Noreen O’Donohue – a life of progressive engagement and commitment

An Appreciation

Noreen O’Donohue: a founder member of Women’s Community Press

Noreen O’Donohue, my wife, was the sort of on-the-ground social activist without whom the great changes that have affected life in Ireland over recent decades would never have happened. From selling contraceptives illegally in the Dandelion Market in the late 1970s and early 1980s, with U2 pounding in the background, to intensive campaigning to repeal the Eighth Amendment in 2018, her life formed a perfect arc of progressive engagement and commitment.

Her work with Traveller children in St Thomas’s Special School in Clonshaugh, north Dublin, was motivated by concern for the most marginalised and deprived in our society. Before that, in the early 1980s, as a founder member of Women’s Community Press, she was involved in producing the first book about the drugs scourge in inner-city Dublin, Pure Murder, and an early work on the Irish gay experience, Out for Ourselves. Women’s Community Press was short-lived, but pioneering in its radical approach to publishing.

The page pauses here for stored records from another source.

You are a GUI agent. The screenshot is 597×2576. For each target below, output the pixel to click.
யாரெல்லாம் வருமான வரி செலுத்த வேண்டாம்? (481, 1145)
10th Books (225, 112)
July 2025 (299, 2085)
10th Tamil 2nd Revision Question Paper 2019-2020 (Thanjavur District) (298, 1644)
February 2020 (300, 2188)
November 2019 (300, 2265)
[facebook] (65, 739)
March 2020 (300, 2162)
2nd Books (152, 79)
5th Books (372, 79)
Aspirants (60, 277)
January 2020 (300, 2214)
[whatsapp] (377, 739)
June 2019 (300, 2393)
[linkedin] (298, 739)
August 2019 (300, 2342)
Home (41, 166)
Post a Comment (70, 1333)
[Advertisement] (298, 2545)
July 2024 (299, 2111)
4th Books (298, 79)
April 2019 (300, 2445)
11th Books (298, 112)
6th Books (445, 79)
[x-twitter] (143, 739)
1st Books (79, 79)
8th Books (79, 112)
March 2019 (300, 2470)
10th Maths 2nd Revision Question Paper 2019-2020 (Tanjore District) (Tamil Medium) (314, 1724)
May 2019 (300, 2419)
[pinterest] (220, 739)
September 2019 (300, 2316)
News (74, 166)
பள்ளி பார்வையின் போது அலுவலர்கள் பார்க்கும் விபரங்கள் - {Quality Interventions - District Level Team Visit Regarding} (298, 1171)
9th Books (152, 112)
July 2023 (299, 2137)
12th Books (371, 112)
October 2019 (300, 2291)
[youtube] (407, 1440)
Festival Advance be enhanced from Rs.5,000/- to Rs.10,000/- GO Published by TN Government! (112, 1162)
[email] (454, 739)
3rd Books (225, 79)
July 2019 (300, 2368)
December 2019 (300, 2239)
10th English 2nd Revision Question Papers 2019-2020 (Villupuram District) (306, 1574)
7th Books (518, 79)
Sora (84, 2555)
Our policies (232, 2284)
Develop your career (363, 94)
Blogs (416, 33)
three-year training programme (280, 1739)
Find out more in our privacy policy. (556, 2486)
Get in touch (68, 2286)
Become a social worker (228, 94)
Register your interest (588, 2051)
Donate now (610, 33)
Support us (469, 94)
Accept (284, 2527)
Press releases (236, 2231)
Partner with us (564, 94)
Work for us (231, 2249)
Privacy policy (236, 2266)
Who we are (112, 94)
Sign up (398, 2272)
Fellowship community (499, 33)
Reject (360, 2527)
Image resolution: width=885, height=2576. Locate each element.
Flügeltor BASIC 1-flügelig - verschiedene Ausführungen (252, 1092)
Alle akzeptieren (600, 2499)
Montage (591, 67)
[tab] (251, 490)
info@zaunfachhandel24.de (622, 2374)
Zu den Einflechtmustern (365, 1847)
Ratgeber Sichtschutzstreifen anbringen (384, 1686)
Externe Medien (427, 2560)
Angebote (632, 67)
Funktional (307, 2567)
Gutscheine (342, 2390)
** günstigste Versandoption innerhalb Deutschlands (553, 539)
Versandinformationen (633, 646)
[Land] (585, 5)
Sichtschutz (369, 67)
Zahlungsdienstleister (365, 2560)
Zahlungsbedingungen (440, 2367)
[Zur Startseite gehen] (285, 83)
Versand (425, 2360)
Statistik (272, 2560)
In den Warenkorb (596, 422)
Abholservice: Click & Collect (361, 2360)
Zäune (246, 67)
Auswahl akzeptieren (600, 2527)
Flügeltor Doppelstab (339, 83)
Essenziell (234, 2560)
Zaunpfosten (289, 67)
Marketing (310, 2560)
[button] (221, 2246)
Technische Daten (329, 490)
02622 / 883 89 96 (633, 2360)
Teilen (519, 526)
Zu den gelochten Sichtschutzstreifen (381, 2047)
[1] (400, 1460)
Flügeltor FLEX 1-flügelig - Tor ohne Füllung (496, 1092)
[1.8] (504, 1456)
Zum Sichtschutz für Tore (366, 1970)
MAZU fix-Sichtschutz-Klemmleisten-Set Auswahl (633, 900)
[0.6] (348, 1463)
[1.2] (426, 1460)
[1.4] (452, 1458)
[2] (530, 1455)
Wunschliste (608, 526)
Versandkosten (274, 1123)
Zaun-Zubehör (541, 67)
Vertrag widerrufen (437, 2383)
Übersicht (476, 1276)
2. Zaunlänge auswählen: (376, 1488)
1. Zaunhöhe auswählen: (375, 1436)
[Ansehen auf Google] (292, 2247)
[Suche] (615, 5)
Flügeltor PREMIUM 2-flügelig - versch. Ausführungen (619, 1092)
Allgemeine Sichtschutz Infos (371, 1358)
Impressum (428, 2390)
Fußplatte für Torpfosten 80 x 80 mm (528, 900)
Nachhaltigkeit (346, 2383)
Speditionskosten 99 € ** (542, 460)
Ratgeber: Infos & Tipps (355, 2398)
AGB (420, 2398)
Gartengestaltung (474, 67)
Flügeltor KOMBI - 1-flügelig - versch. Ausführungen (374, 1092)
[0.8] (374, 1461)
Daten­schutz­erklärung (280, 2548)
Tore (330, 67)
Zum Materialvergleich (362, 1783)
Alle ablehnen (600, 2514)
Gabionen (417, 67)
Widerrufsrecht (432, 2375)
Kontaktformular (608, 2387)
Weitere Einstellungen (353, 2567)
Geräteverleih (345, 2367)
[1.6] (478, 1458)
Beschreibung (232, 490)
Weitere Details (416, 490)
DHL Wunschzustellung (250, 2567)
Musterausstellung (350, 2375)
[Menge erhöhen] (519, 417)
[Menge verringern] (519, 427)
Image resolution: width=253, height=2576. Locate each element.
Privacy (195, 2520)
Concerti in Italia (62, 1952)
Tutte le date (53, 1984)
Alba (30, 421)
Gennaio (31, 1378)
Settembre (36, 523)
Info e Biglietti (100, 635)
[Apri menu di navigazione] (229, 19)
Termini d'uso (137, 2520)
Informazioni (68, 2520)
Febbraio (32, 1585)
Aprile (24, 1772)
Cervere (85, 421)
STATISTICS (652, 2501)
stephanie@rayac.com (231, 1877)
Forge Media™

Of all the many campaigns Noreen was involved in, by far the most bitter and disturbing was the abortion amendment one of 1983. There was a level of vitriol and hostility involved that was unsurpassed by anything in her experience. She used to attend anti-amendment rallies, and because her husband was frequently working in the evenings, she had to bring her four-year-old daughter with her. These meetings were of course picketed by pro-amendment people and they greeted the appearance of this child with comments such as “You’re one of the lucky ones, aren’t you?” That child, Elizabeth, was followed some years later by Anna, and later again by Noreen’s grandchildren Rosa and Evie, a source of deep joy to her.

Indeed, those early 1980s years were the most traumatic Noreen – and perhaps the country as a whole – ever witnessed. In addition to the abortion amendment, there was the horrible Kerry Babies case, the death of Ann Lovett and of course the H-Block hunger strike protests, and all the associated issues. Noreen did not believe that republicanism was ever likely to prioritise the struggle for women’s rights – that was not its focus, while it was hers, and she never took part in those protests. But she did not believe that supporters of “the cause” should be demonised either just for that.


She tried to keep a difficult balance, sometimes having to brave accusations of being “soft” on terrorism. Such was the febrile atmosphere of those times, happily now much allayed, if not entirely gone. She very much supported, from the start, the initial Hume-Adams dialogue and then all that flowed from it.

When it came to the issue of water charges, which it is increasingly apparent was the historical fault-line dividing liberal Ireland from radical Ireland, Noreen’s position was clear. She disliked the somewhat shadowy entity called Irish Water, suspecting it was probably a vehicle for privatisation, but more fundamentally she felt that ordinary people had already had enough exacted from them to pay for a dire situation that they had not created. In short, she opposed water charges.

And when she opposed something, she did not just oppose it in theory, but actively, on the ground, in this case as in many others.

She was not a political animal, and never joined a political party, but it must be said that in later years she found the members of People Before Profit the most open and receptive to an “outsider” like her in some of the various causes that she espoused. Other political parties were also involved but these had much more the air of a “closed shop” than had PBP, which appeared to reach out to the wider public more.

What Noreen was seeking was not the advancing of the goals of any particular political party but rather the sense of an actual commitment to a cause for its own sake.

Supremely, of course, this applied to repeal of the Eighth Amendment, which had bedevilled her earlier years, and at least this goal was achieved before her untimely death at the age of 68.

Hugely committed to these social issues though she was, she also had plenty of time to enjoy activities with her friends in the James Joyce Institute of Ireland and for frequent visits to the theatre.

It was something to have been married to such a woman.